> EXTRAIT DU DOCUMENT
◇ ◇ ◇

Cameroun / Eau et énergie : Blaise Moussa, à marche sereine vers l’eau potable

Cela s’est joué à quitte ou double : Ressusciter la Camwater ou la laisser au séjour des morts. Le choix fut vite fait.
Blaise Moussa, le dg de la Camwater.

La Camwater devait être, pour étancher la soif des Camerounais avec de l’eau potable, mais aussi pour que soit respectée la promesse faite par le chef de l’Etat de délivrer aux populations une eau de qualité. La clé du succès reposait alors sur la sélection du manager, une spécialité de Paul Biya. Dans le chapeau, plusieurs candidats. Il ne fallait pourtant qu’un seul élu. 

Au sortir du Conseil d’administration extraordinaire tenu ce 30 septembre 2022 à Douala, Blaise Moussa sera désigné au poste de directeur général (DG) de la Cameroon Water Utilities (Camwater), l’entreprise publique chargée de la production et de la distribution de l’eau potable dans le pays. Le choix de la jeunesse et de l’expérience. Le promu remplaçait à ce poste Gervais Bolenga, qui avait été nommé à la tête de cette société d’État en novembre 2017 et qui avait été fortement critiqué.

Etat des lieux

Fonctionnaire aux multiples casquettes, Blaise Moussa a débarqué à la tête d’une entreprise dans la tourmente. En effet, Camwater peinait à satisfaire ses plus de 500 000 abonnés. Des dysfonctionnements techniques et opérationnels perturbaient l’approvisionnement en eau potable même des deux capitales du pays.

◇ ◇ ◇

> DONNÉES PRÉSENTÉES
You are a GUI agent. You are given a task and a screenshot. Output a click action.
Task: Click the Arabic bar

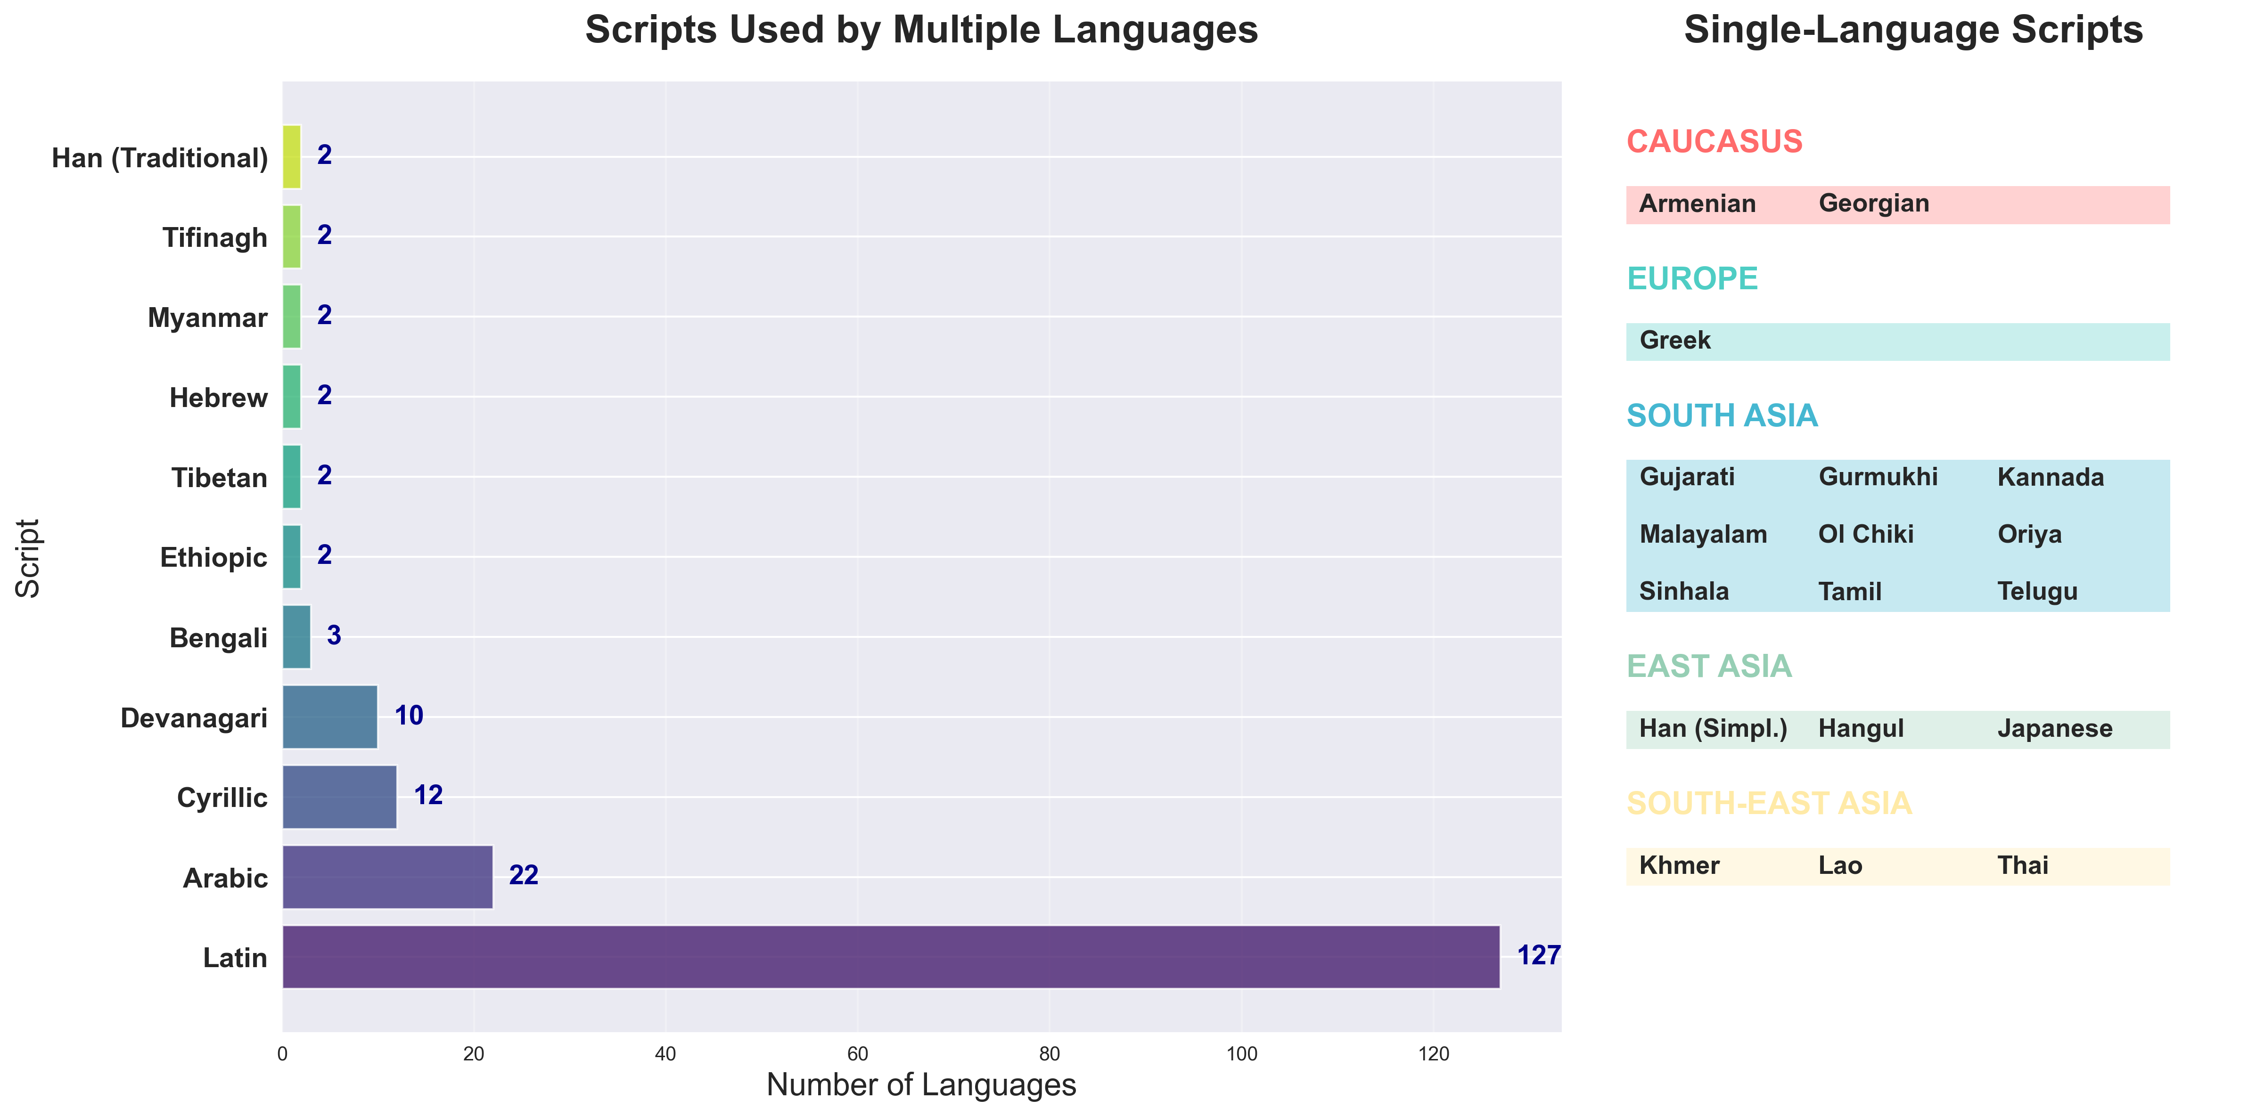[387, 877]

◇ ◇ ◇

> CONSIGNES DE LA TÂCHE
Modifiez l'article sur la Camwater en recopiant le passage qui va de « Au sortir du » jusqu'à « été fortement critiqué. » inclus, et remplacez-y « Douala » par « Yaoundé ». Les données n'interviennent ici d'aucune manière.

> RÉPONSE À LA TÂCHE
Au sortir du Conseil d’administration extraordinaire tenu ce 30 septembre 2022 à Yaoundé, Blaise Moussa sera désigné au poste de directeur général (DG) de la Cameroon Water Utilities (Camwater), l’entreprise publique chargée de la production et de la distribution de l’eau potable dans le pays. Le choix de la jeunesse et de l’expérience. Le promu remplaçait à ce poste Gervais Bolenga, qui avait été nommé à la tête de cette société d’État en novembre 2017 et qui avait été fortement critiqué.